Even she will have to go along with the abandonment of austerity being plotted increasingly openly in many Economic and Monetary Union (EMU) countries.
French President Francois Hollande has clearly given up on it and Italian Prime Minister Enrico Letta and Spain's Prime Minister Mariano Rajoy seem to be preparing to do so.
The governments of Greece, Portugal, Cyprus and Ireland have no other choice if they want to get re-elected.
The EU Commission is rumoured to be helpfully rejigging the definition of 'structural deficit' to take account of high unemployment so that struggling Southern European counties can somehow meet their deficit targets after all.
It all seems to be based on hopes on the part of politicians that the end of recession is either the same thing as rapid recovery or will inevitably bring it about.
Investors Buy Into Optimism
Amazingly, investors and even some economists (shock and horror!) are buying into this heroic politically correct optimism, seemingly as confident as Charles Dickens' Micawber that 'something will turn up'.
This week's flash PMI surveys from Germany and France are, however, unlikely to settle much and Spain's retail sales may require passing lightly over.
One consequence, surely unintended, of last week's FOMC's decision is to undermine further the credibility of Bank of England's Governor Mark Carney and European Central Bank President Mario Draghi's versions of forward guidance.
Hopefully, this reaction may remain confined to the financial markets but it would be very unhelpful if it also put off businesses from new investment.

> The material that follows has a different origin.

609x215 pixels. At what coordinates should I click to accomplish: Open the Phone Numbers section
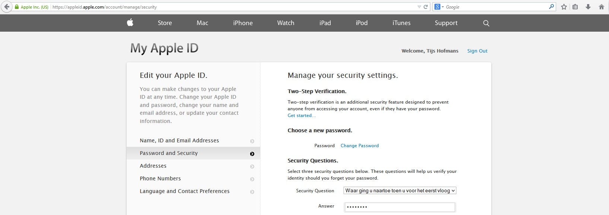click(160, 178)
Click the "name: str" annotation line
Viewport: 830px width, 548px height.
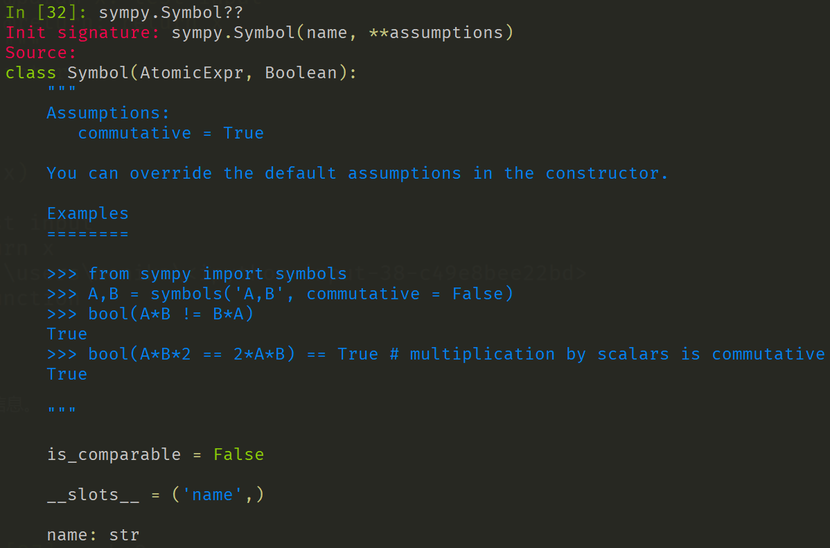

The gilt market is signally failing to share in the reduction of yields in the US and Europe but at least the punters are hesitating over adding to the pound's 5% rally over the last few weeks. What won't go up may well start to go down.
Party Time in the UK
Party time in the UK continues with Labour, amidst lurid tales of internecine strife amongst the comrades. This must be most unwelcome to Labour Party leader Ed Miliband who is another to resemble Micawber in hoping that nobody notices that he is really a closet Old Labour man while he relies on UKIP to dish the Tories.
Meanwhile, Nick Clegg has had a good conference, not least in outsmarting the increasingly skittish Vince Cable but he stands little chance of the party staying in office after the 2015 election: a second time around with the Tories would provoke an identity crisis while Labour's price would be insultingly high for a party that has shared in tough decisions over the last three years.
It still seems to be all about nasty Tories vs. incompetent Labour, even though both descriptions are a bit unfair. Last week's public debt, inflation and CBI new orders figures will have helped George Osborne's personal Goldilocks scenario, as should this week's third cut of Q2 GDP: warm enough that he can excuse himself from any blame but tepid enough to undermine the election goodies that Labour are already bandying about.
The starting gun on twenty wearisome months of campaigning has been fired!